Deux bébés échangés, les familles réclament justice

En juillet 1994, le personnel d'une clinique cannoise se trompe en restituant deux fillettes à leurs familles respectives. La substitution est révélée huit ans plus tard par des tests ADN. - -
Leur histoire ressemble au scénario de départ de La vie est long fleuve tranquille. Il y a dix-huit ans, deux bébés ont été échangés dans une maternité cannoise. Ce vendredi, Le Parisien publie le témoignage de Manon Serrano, l'une des fillettes échangées en juillet 1994 et élevée depuis par une mère aimante, mais avec qui elle n'a pas de lien biologique.
Un improbable échange
"Je suis victime d'un truc fou, unique, que personne ne peut comprendre", confesse la jeune femme, très attachée à sa mère. Cette incroyable erreur, Manon n'en a eu connaissance qu'à l'âge de dix ans.
Dans la nuit du 8 au 9 juillet 1994, dans une clinique de Cannes, deux nourrissons souffrant de jaunisse sont placés sous des lampes spéciales et surtout, faute de place, dans le même berceau. Manon et Mathilde ne portent pas de bracelet indiquant leur identité. Rien cependant de très anormal jusqu'à cette erreur, reconnue depuis par la clinique, lors de la restitution des fillettes à leurs parents respectifs. Les deux familles émettent des doutes sur l'identité des enfants qui leurs sont confiés, rapportent le procès-verbal dressé par les enquêteurs. Mais le personnel de l'établissement les dissipe aussitôt. Reste que l'inversion des deux enfants a bel et bien eu lieu.
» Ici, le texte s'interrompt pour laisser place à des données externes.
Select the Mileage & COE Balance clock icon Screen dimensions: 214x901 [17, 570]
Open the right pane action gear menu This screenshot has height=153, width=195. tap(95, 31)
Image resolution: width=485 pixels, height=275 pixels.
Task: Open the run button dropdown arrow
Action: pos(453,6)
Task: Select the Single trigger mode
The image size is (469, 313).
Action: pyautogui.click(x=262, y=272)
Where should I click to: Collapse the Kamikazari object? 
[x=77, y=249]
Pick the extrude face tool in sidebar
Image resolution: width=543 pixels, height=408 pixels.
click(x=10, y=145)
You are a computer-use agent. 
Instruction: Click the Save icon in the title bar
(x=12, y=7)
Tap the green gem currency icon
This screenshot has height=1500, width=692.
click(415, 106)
Huit ans après, le père demande des tests ADN
Le père de Manon, explique Sophie, la mère de la jeune femme qui témoigne aujourd'hui de son destin bouleversé, "n'a jamais développé de fibre paternelle". "Je lui en ai voulu pendant longtemps de ne pas s'occuper de sa fille, mais finalement, ce manque d'alchimie s'explique", confesse-t-elle encore.
En 2002, le père de Manon a demandé un test de paternité. En 2004, alors que dans son village des Alpes-Maritimes, les rumeurs d'infidélité courent sur cette mère à qui son enfant ne ressemble pas, Sophie a connaissance des résultats de l'expertise ADN. Le choc est immense: Manon n'est pas la fille de son père supposé, pas plus que l'enfant de la mère qui l'élève. "Le ciel m'est tombé sur la tête", explique la mère. Elle mettra des semaines à en informer son enfant.
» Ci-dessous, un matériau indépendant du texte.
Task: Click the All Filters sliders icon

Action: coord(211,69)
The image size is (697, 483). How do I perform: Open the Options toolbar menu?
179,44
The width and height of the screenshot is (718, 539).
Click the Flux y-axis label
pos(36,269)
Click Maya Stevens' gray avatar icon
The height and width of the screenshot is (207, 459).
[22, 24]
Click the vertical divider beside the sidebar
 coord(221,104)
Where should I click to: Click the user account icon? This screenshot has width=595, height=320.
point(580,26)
Trois mois après les résultats des tests génétiques, la famille de l'autre enfant, Mathilde, est retrouvée. Sophie rencontre alors pour la première fois sa fille biologique et déclare l'avoir "instinctivement aimé". Depuis les liens se sont quelque peu distendus.
Et la justice dans tout ça
Après avoir eu la preuve scientifique de cette erreur, les parents de Manon porte plainte contre la clinique pour substitution d'enfants. Mais en 2005 la plainte est classée. Motif: il n'y a pas d'infraction pénale étant donné qu'il n'y a pas eu intention d'échanger les enfants.
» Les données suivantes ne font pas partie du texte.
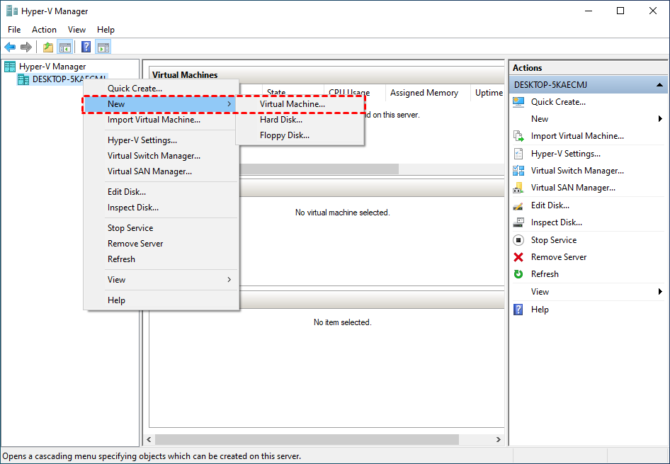This screenshot has width=670, height=464.
Task: Select the Hyper-V Manager root tree node
Action: click(x=52, y=67)
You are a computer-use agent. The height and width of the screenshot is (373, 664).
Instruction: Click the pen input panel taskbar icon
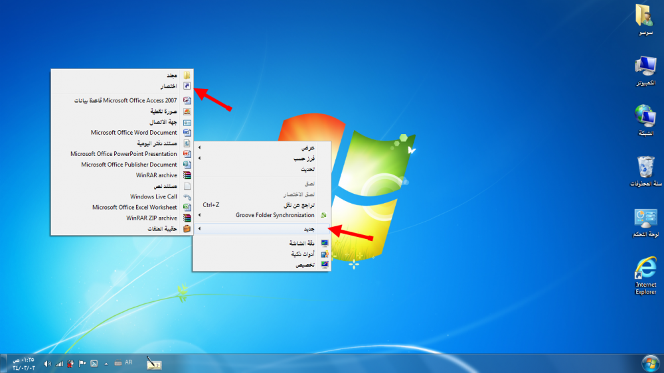(x=153, y=363)
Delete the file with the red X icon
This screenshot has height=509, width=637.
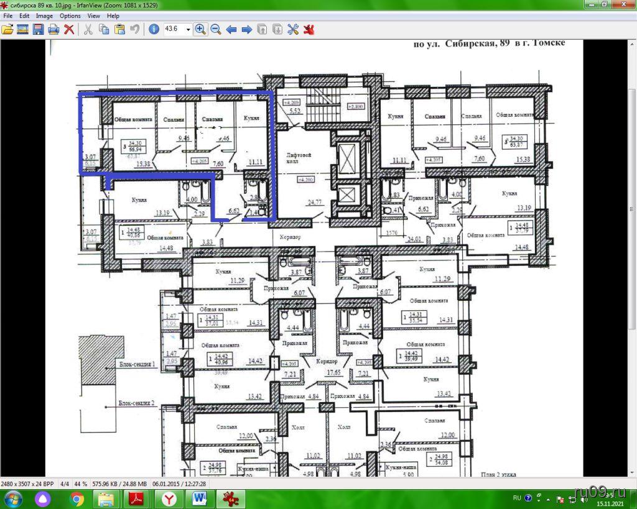click(x=70, y=29)
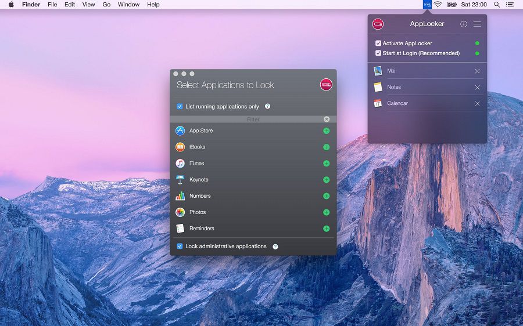This screenshot has height=326, width=523.
Task: Remove Mail from the locked apps list
Action: (x=477, y=71)
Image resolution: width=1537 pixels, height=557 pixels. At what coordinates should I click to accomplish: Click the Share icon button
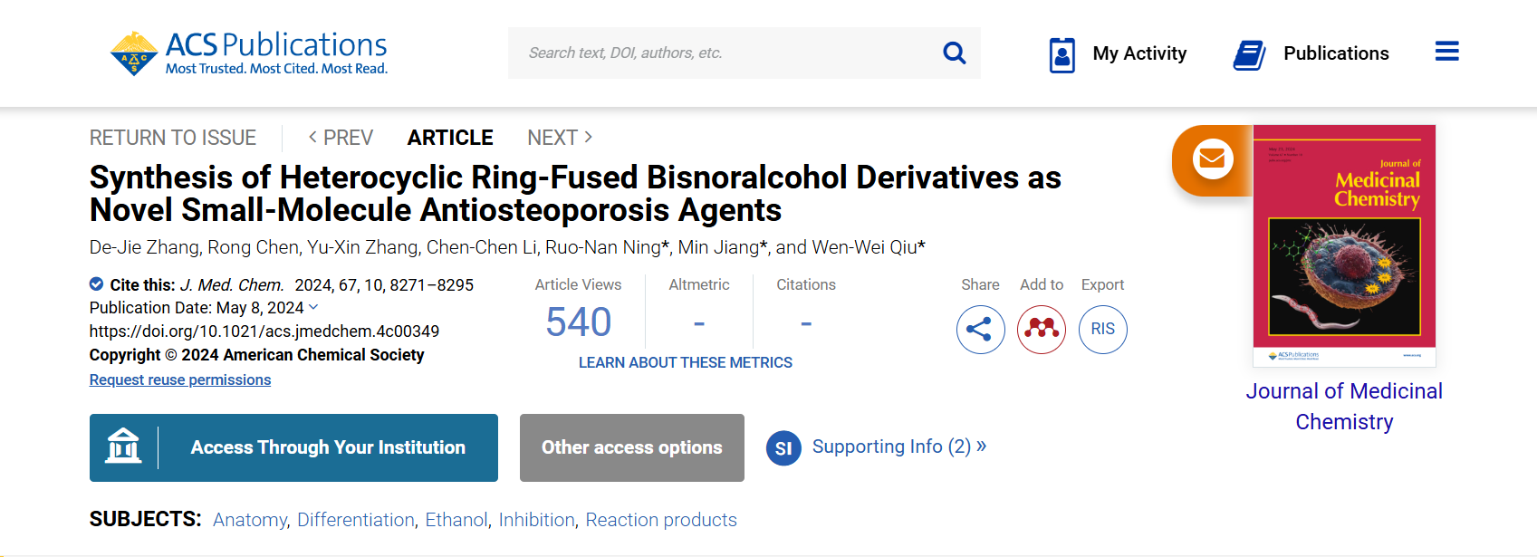[980, 329]
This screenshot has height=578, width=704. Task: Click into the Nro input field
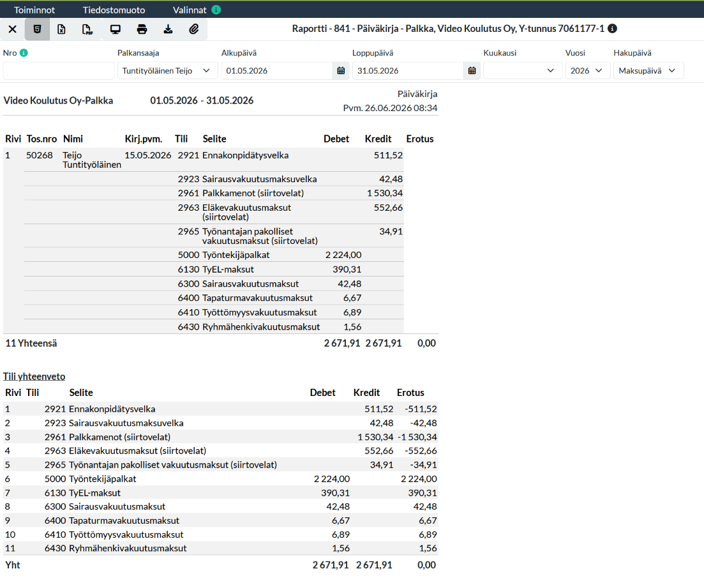click(x=58, y=70)
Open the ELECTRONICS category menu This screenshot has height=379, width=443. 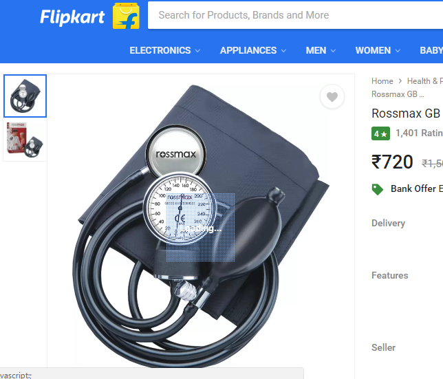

Aujourd'hui, le combat judiciaire de la famille Serrano se poursuit au civil. Elle a pris pour représentant le très médiatique avocat Gilbert Collard. Du côté de la clinique, on reconnaît l'erreur et on affirme avoir "pris la mesure des conséquences graves que cela a engendré chez les familles concernées", explique maître Claude Chas. En revanche, la somme réclamée au titre de dommages et intérêts, soit 12 millions d'euros en tout, est qualifiée de "spéculative" par le défenseur de la clinique cannoise.